To understand the present and accurately discern the future, we must look towards the lessons of the past. This is something that the next generation must realize and take to heart. History is not only as a dry record or chronology of facts and events. It is also, on a more personal and intimate level, a record of the life experiences, the fascinating life stories of the countless individuals who have come before us, many of whom were ordinary men and women, mere mortals just like us, living through momentous, interesting and sometimes dangerous times, all seeking and fighting, even dying, for what they thought was good and right for the world.

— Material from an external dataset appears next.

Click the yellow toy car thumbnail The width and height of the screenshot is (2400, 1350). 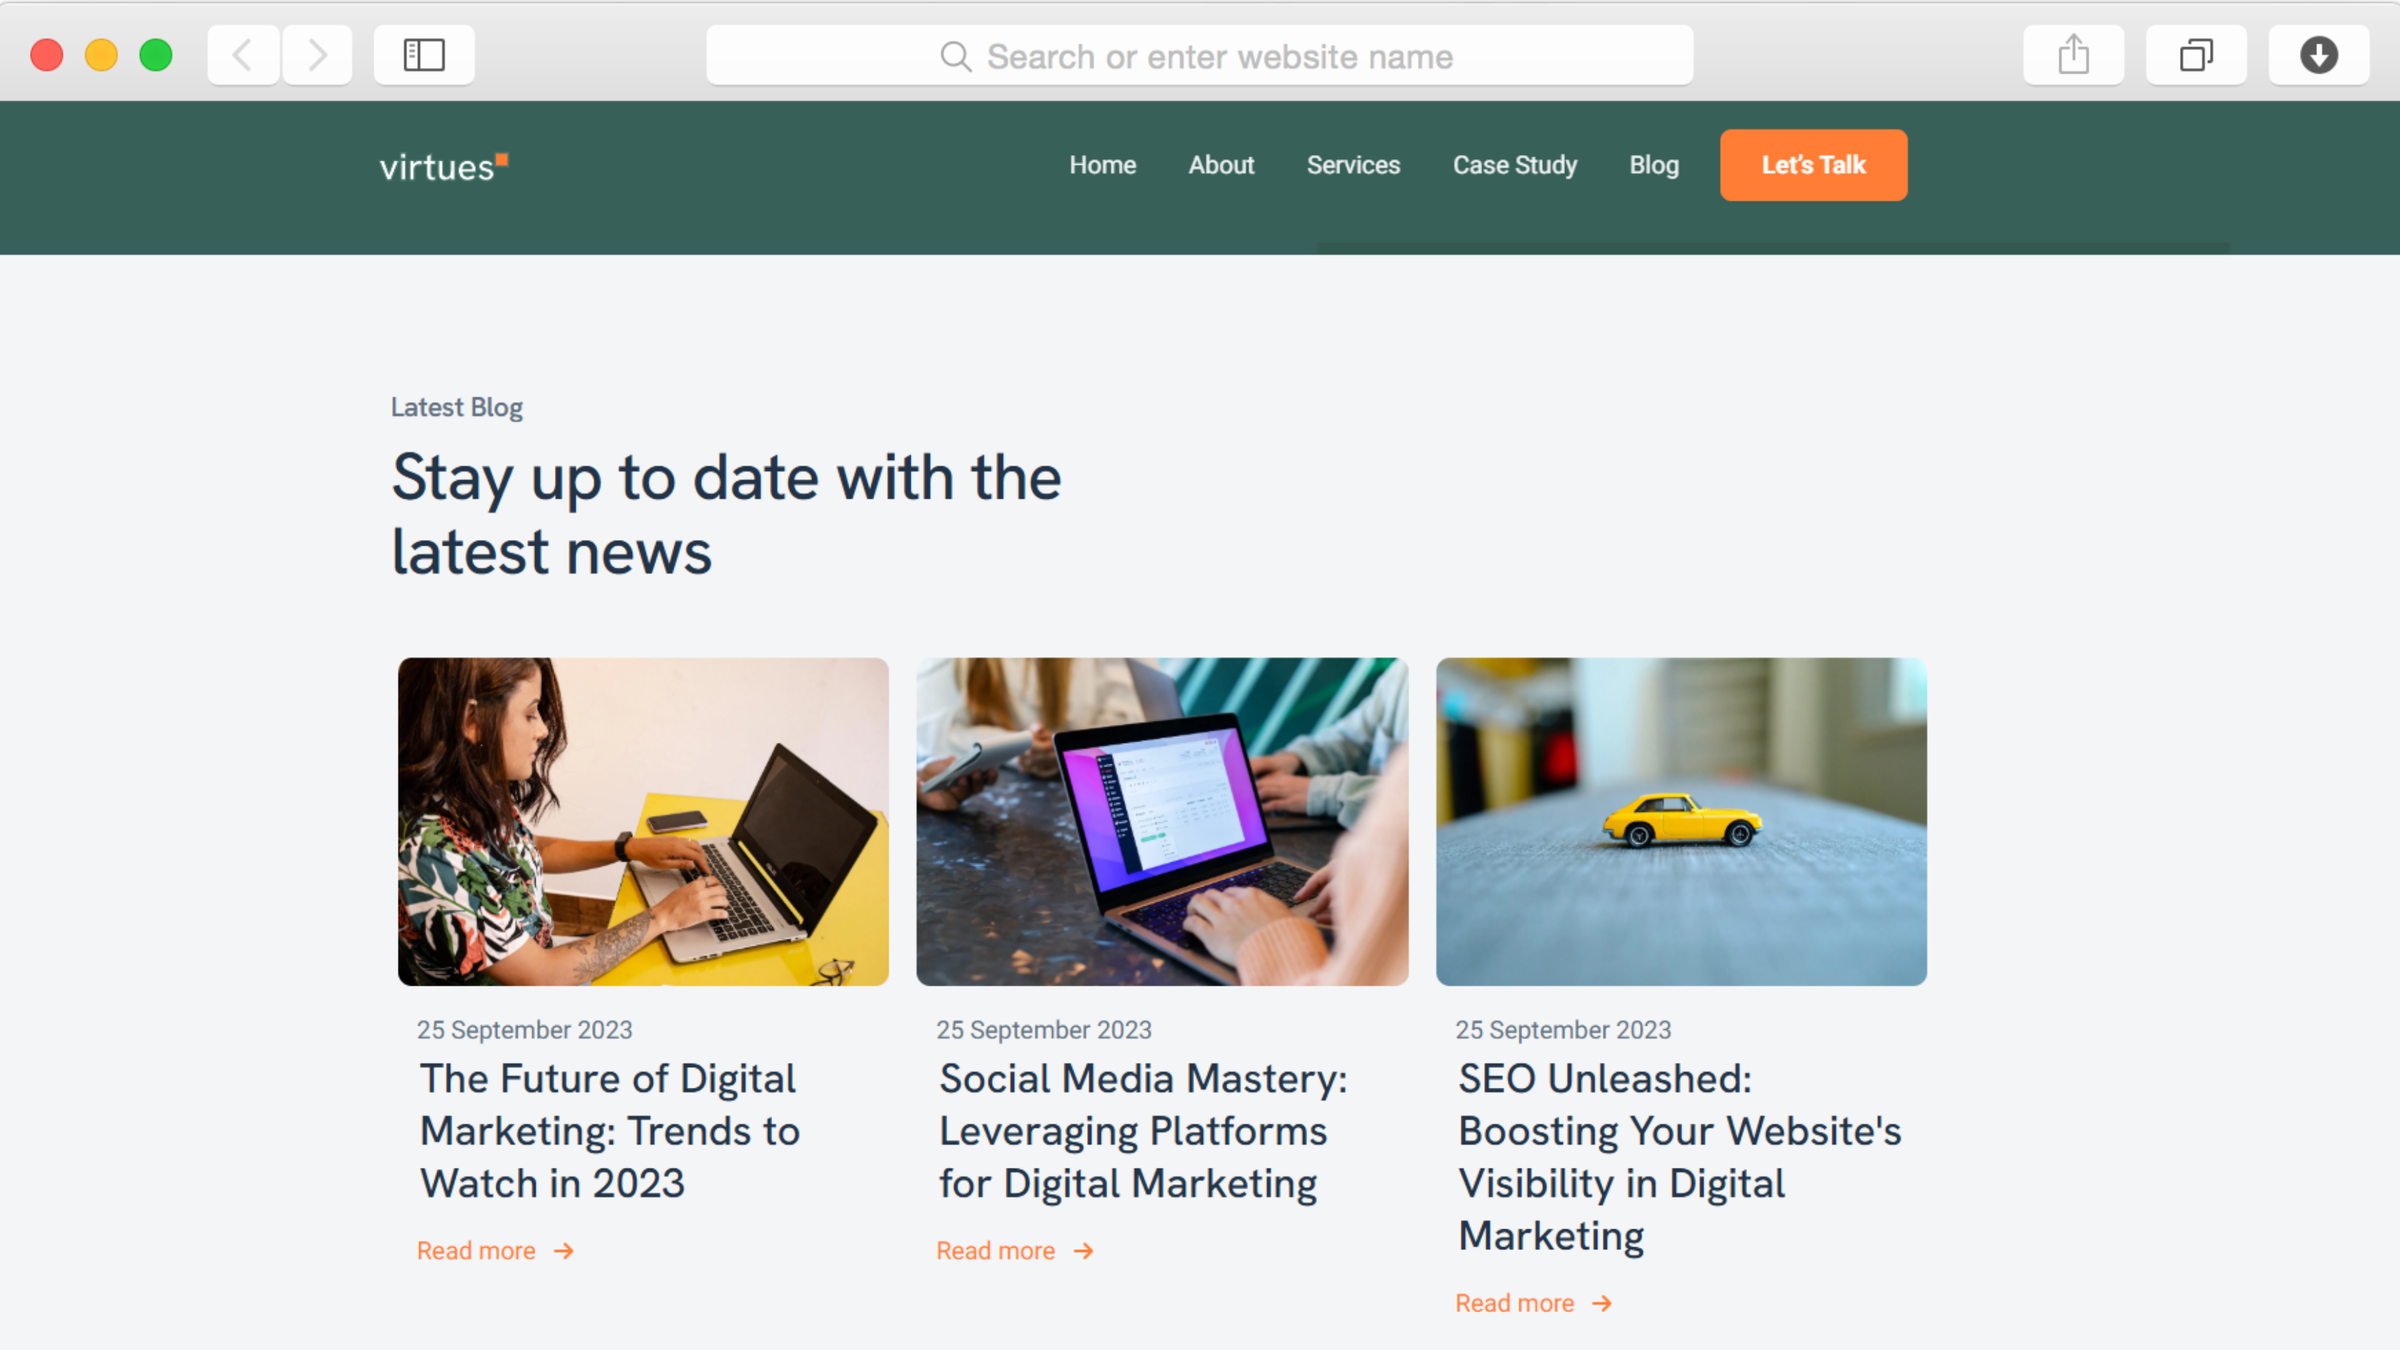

World War II was a global conflagration that changed the world forever. It took place more than sixty years ago but its effects and repercussions are still being felt today. This is why television presentations like Band of Brothers and The Pacific, and films like the 1981 classic, Das Boot (The Boat), which tells the story of World War II's battles for control of the North Atlantic sea lanes from the viewpoint and perspective of the crew of a German U-boat, are a must see. They make us experience and relive those turbulent years through the eyes of those who were caught in the cataclysm of the war.

They are essentially stories of how war (in the words of Spielberg) not only results in the "corruption of the human spirit" but, more importantly, documents how men traumatized by conflict and violence remain resilient and ultimately unbroken and are able to pick up the pieces of their shattered lives and continue living when all the fighting is over.

There will probably be no movies or big-budgeted television programs about how ordinary Filipinos like my grandfather lived through and survived the World War II and the Pacific War. It would be nice if something like that would ever come to be. After all, as the producers of The Pacific had emphasized so many times in interviews, "truth is often better than fiction" and the best stories that ever came out of the was were the ones that really happened and involved ordinary men and women just trying to survive with dignity and honor in a world torn by the madness of war and seemingly poised on the edge of destruction.